Mi mamá es de esas personas de alma noble, una mujer que ama a Dios, pero también a su prójimo. No exagero, de verdad es así. Recuerdo que íbamos interdiario al ayuno de oración. No sé cuántas horas duraba, pero parecía nunca acabar. Nos levantaba a las 4:30 a.m., nos llevaba a arrodillarnos y a pedir por todos, con nombre y apellido. Si por alguna razón, mi hermana (dos años mayor) o yo pestañábamos, comenzábamos de nuevo; es decir, eran casi cuatro horas más para seguir orando. 

De pronto se oía una voz: «Chicos, vámonos». Salíamos al antiguo atrio y subíamos a la oficina pastoral. Allí estaban ellos: la cream de la cream, la gentita que dirige todo. Saludaba, cuchicheaba con alguna secretaria. Ella era la encargada de las anfitrionas, quienes se aseguraban de que las personas nuevas que llegaran a la iglesia se sintieran como en casa. 

Mi mami lo hacía perfecto, lo hace genial. A todo esto se le tiene que sumar el desarrollo de la vida social cristiana: ir para tomar cursos, juntarte con tu célula (grupo de cinco personas), reuniones sabatinas. Todo eso y más.
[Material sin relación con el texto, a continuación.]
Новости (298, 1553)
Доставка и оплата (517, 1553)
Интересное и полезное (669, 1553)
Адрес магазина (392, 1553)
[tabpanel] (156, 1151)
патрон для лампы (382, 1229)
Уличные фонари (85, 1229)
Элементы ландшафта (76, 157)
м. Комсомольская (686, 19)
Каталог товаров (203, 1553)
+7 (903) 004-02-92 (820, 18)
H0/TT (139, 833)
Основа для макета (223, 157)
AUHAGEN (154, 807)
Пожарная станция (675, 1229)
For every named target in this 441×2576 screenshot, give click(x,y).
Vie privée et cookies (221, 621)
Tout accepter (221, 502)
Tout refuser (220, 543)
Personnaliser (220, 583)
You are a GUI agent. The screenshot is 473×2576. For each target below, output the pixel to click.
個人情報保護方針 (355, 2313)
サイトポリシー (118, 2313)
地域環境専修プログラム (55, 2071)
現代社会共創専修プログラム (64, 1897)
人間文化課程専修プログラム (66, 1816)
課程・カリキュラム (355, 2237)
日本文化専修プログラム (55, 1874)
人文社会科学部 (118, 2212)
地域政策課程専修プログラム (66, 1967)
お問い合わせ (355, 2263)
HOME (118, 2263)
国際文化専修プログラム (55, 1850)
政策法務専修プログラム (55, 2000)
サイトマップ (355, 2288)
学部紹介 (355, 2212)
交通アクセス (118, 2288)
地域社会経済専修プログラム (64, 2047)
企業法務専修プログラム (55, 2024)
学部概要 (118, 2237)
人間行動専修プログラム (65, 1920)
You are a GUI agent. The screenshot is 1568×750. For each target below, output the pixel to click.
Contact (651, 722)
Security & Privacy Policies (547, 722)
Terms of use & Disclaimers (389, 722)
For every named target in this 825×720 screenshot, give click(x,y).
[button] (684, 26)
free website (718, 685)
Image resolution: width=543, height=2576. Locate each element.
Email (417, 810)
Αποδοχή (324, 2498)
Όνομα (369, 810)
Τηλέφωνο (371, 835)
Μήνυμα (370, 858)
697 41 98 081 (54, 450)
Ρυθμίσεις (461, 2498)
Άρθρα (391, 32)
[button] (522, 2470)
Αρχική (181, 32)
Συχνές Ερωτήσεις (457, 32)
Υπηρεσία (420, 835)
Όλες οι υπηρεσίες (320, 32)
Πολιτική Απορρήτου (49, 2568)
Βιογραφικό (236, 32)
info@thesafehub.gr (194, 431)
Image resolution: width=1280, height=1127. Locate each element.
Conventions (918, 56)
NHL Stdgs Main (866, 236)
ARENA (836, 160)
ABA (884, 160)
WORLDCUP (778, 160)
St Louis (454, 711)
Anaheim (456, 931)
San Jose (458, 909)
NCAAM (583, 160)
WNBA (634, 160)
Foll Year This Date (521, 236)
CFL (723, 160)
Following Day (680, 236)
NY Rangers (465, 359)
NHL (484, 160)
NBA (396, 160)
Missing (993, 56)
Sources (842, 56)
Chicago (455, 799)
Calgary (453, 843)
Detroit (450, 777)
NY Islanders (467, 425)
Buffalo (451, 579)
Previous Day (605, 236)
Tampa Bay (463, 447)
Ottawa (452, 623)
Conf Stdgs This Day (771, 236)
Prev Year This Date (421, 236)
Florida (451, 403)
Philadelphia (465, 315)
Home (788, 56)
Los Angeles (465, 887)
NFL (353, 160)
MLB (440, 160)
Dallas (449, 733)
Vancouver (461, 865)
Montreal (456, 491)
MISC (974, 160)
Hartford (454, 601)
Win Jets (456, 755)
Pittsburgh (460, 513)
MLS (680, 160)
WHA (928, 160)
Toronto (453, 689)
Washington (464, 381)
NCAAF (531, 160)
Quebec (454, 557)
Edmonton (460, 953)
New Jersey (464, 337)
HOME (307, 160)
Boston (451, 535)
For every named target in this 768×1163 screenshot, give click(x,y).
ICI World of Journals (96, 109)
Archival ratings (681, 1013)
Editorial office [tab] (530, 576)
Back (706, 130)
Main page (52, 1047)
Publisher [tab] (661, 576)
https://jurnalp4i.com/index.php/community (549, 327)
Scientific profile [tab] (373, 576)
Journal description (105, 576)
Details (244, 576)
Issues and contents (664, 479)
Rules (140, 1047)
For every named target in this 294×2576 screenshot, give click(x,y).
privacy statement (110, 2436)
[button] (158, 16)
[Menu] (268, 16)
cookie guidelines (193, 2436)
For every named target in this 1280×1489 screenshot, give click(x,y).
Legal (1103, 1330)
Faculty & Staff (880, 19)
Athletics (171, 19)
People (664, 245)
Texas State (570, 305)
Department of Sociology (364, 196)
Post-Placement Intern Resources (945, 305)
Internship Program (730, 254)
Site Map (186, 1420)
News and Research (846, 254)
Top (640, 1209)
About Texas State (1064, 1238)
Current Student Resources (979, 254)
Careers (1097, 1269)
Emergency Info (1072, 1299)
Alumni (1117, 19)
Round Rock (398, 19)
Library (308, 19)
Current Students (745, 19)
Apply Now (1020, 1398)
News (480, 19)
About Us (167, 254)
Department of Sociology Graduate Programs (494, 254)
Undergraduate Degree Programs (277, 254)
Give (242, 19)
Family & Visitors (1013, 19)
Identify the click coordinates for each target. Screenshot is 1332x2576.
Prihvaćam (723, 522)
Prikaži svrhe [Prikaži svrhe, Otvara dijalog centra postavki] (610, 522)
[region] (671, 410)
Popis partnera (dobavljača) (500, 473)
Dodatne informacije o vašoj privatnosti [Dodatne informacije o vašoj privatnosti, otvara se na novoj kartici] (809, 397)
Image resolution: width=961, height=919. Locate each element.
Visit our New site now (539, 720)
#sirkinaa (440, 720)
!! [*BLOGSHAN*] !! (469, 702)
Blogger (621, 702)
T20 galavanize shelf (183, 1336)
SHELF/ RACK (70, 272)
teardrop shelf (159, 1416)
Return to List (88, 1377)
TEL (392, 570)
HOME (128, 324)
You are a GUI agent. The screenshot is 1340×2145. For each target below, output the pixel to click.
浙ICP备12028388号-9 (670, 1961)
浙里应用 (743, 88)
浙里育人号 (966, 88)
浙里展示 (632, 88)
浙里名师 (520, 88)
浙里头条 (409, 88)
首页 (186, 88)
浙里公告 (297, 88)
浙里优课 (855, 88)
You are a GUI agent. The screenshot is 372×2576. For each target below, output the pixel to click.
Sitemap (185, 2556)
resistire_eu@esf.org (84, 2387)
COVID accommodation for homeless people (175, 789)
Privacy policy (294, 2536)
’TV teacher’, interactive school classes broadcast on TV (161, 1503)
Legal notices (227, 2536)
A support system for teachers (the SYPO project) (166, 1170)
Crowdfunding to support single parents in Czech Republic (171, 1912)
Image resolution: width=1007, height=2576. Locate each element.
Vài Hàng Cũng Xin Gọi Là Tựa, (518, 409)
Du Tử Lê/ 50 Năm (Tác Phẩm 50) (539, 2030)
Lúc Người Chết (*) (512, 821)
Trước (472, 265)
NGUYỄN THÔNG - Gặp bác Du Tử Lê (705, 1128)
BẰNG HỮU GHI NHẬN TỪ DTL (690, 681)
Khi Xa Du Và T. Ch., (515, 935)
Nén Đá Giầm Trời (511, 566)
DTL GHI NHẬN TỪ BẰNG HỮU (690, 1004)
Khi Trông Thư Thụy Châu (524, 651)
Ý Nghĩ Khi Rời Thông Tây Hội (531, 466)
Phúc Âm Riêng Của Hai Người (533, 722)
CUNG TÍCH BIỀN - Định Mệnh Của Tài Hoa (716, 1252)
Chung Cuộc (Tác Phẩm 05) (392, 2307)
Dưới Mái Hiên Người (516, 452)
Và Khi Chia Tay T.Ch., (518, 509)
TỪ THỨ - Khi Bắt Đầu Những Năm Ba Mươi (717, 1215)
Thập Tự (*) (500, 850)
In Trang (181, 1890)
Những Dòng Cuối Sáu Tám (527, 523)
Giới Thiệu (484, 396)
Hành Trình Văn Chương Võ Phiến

Estaba metida ahí, y en lo que se inventase para ir a la iglesia. Desde el primer turno hasta el último. Créanme, lo hacía. 

Aunque es muy inteligente, ya no podía controlarme tanto. Obvio, resultaba imposible. Era una bala, olvídense. Comenzó a negociar mis salidas. Era imposible que no vaya a quinos, fiestas o chicotecas. Pero, si iba a algún lugar, luego tenía que ir a mi reu sabatina de adolescentes. Sí, señores. Todas estas acciones con ella, sin dormirme, bien bañado y cambiado. Sumen que mis hermanas, sus niñas, todas, eran y son cristianas.También hay pastores en mi familia. El único que no profesa la religión soy yo. 

Pero, hagamos un alto. Me mato de la risa, es anecdótico. Ahora han pasado los años, vivo solo y también me ha pasado de todo. Lo vivido con mi madre ha hecho que en estos tiempos yo sea una mejor persona, como ella siempre me enseñó a ser, como deberíamos ser. No es fácil serlo, pero, cuando lo logras, se cortan demasiadas brechas. Acá estoy ahora, contándoles esto. Ya ven, no fue en vano. Feliz día a la mejor mami. Te amo, Maritza.